MIAMI, Nov. 13 — ANC Rental Corp., the parent company of the Alamo and National car rental companies, filed Tuesday for bankruptcy protection, a corporate victim of the retreat in travel since the terrorist attacks. “The drastic decline in travel after Sept. 11 has taken a tremendous toll on our business, and our current capital and expense structure cannot absorb the shortfall,” said ANC chairman and CEO Michael Egan. He promised to “continue serving customers while we stabilize the business.”

CUSTOMERS OF THE two brands will not notice any difference in service, and all reservations will be honored, the company said.

The Fort Lauderdale-based company, fourth-largest in the industry after Enterprise, Hertz and Avis, intends to reorganize its business operations and finances under Chapter 11 bankruptcy protection.

International operations and independent national franchise holders are not affected by the bankruptcy filing in Wilmington, Del.

Nasdaq halted trading in ANC before the markets opened Tuesday at a price of 60 cents a share.

The company faced a Thursday deadline for paying lenders $70 million in principal, which had been deferred since September.

Egan warned shortly after the attacks that ANC might not survive without government help, but the airline industry has been the only one to get federal funds.

ANC already has cut its fleet, its work force at headquarters and in the field, hired new senior management and merged the sales forces of the two brands.

The company went looking for a buyer last month as it named a new president, chief financial officer and a restructuring officer and announced plans to close a reservations center with 260 employees in Charlotte, N.C.

ANC uses General Motors as its main vehicle supplier. National focuses on business travelers, while Alamo pitches the leisure market.

About 90 percent of their business relied on airport travelers, who were scaling back travel even before the attacks.

ANC also was losing money before the attacks. It was projecting a loss for the year and had a net loss of $23.6 million on falling revenue in the quarter before its traditional summer boom.

Egan ran Alamo before selling to AutoNation Inc., which spun off its rental car lines last year, and returned to his brainchild again in January.

The company had $3.5 billion in revenue last year.
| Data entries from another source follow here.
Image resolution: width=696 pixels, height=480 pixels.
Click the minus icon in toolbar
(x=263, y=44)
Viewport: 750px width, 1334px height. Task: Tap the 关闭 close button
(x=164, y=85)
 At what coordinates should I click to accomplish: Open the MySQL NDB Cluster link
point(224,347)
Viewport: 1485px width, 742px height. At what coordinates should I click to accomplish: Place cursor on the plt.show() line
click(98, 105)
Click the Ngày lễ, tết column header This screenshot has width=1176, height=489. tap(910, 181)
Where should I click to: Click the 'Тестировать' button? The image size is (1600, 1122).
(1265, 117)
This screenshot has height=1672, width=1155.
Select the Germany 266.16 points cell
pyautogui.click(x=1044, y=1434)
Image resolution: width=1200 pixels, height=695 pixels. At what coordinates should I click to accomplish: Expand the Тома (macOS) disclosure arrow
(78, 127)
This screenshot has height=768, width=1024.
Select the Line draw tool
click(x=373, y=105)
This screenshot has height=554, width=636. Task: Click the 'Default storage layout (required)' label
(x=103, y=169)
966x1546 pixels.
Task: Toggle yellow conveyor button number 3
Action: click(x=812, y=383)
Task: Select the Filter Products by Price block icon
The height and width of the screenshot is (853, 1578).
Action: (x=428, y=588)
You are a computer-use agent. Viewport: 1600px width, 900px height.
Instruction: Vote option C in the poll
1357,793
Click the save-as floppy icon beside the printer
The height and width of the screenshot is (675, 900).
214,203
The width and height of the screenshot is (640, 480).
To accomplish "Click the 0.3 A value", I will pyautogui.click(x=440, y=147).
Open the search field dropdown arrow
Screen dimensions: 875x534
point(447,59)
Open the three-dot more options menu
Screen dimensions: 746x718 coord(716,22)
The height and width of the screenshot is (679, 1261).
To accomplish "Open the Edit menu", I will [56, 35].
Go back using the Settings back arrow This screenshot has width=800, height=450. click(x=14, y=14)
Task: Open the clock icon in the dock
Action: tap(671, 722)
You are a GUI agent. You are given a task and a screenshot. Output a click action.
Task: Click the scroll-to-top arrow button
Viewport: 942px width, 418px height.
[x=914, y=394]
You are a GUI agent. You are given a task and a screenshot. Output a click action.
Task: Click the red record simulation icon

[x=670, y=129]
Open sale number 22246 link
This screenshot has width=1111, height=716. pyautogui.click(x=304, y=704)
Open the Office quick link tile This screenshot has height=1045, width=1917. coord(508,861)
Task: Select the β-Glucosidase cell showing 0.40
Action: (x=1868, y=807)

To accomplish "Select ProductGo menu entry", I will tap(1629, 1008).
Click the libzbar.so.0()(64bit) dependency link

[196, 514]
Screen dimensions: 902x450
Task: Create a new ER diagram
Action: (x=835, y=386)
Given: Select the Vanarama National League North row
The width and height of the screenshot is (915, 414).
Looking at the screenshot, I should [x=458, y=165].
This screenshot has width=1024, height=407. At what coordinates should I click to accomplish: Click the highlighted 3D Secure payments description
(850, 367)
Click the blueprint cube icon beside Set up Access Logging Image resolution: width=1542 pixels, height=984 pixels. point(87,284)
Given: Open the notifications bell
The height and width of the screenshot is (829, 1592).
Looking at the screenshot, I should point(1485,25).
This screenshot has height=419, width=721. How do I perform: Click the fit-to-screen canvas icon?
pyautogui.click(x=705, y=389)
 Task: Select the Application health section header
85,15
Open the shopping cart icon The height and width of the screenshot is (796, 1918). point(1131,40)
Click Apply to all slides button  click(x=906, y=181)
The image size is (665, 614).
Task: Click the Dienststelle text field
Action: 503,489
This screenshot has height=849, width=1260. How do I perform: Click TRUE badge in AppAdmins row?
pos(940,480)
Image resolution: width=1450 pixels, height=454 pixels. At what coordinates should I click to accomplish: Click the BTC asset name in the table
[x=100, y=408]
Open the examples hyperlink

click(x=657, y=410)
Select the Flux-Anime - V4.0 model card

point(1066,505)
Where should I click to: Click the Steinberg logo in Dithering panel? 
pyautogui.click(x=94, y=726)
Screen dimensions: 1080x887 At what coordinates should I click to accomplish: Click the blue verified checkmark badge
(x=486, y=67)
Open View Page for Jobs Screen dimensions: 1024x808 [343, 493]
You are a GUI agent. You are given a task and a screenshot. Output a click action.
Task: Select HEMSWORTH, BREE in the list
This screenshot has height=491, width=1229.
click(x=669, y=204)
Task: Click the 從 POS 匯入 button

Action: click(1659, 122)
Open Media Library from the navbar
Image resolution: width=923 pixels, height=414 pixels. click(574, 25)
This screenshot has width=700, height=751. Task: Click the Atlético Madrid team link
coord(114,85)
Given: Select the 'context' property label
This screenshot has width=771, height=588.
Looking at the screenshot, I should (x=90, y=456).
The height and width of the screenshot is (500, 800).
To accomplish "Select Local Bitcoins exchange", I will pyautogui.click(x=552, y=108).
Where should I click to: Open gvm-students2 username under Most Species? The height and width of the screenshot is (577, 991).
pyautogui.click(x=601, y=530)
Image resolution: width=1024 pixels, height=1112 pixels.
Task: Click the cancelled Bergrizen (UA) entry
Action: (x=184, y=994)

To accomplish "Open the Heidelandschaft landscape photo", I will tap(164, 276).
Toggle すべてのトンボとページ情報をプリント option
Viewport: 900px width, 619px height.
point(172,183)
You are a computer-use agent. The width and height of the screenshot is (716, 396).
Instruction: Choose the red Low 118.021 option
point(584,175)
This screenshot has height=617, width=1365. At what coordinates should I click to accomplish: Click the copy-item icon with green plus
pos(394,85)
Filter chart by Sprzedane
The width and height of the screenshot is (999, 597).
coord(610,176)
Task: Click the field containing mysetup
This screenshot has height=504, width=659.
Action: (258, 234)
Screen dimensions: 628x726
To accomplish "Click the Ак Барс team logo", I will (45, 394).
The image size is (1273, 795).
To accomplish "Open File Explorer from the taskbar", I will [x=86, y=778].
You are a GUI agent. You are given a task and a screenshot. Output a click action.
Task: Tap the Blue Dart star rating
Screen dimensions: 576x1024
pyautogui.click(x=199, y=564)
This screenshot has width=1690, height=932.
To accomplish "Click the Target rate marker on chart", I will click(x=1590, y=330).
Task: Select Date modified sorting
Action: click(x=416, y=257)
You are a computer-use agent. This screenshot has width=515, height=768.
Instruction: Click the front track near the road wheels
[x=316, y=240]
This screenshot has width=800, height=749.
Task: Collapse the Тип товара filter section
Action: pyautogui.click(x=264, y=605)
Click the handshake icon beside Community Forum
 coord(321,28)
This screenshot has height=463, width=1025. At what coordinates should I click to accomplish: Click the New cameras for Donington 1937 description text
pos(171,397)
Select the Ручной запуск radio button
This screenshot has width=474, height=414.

It has 19,000 employees and more than 3,000 locations worldwide.

-- Anonymous, November 14, 2001

Answers

'Remember the alamo' is their national cry as they rebuild their enterprise in this autonation of general motors.

Yeah, I know, it hertz.

-- Anonymous, November 14, 2001


I'm really sorry to see Alamo go down. They have some good people working for them who went out of their way for me during my travels in FL and LA.